Andy plunked down in a leather chair on the other side of the desk. “Guys hook up all the time. We lasted a little longer than most, and I certainly don’t have any regrets.” The sincerity in his eyes backed up the truth of Andy’s statement.
“Let me ask you something.” Dustin held Andy’s gaze, silently daring him to turn away. “Did you love me?”
“What?”
“You heard me. Did you love me?”
“Of course I did.”
“Others thought you were using me.”
Andy narrowed his eyes and fire flashed just beneath the surface. “If you’re looking for a reason to say ‘poor little me’ you won’t find it here. I never used you and I never will. When the skulk ousted Cousin Tate, I made a decision based on what I thought best for me, the skulk,andyou. It nearly killed me to walk away, but I’m happy and want you to be too. And I will always, always have your back, no matter what.”
Dustin ended their staring contest first. “Thanks. I suppose I needed to hear you say that, because I’m seeing things from your point of view now.

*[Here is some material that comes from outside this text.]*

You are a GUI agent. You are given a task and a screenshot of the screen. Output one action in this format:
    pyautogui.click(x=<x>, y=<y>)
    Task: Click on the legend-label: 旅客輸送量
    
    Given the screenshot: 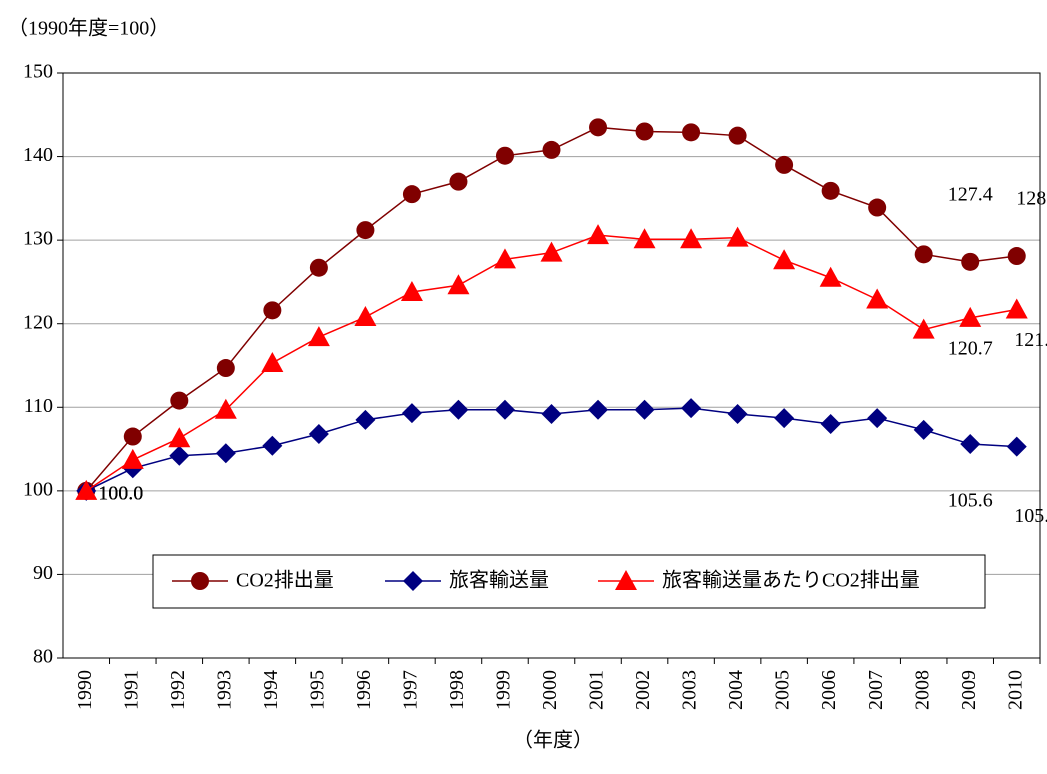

My actions affect not only me and Seth, but the passel. I want to make sure I’m pursuing him for the right reasons. But I’m kinda rusty at the whole dating thing, and I’m not one for grand gestures. Junior is capable of giving Seth everything he wants. I’m not. How can I compete?”
“Question. And answer honestly, don’t worry about hurting my feelings or nothing, but how do you feel about the guy?”
“I have no earthly idea. We were friends years ago, and the childhood friendship gets tangled up with how I feel now, as an adult. Throw in a healthy measure of respect for Irene and any of her kinfolk, and you grasp the problem, right?”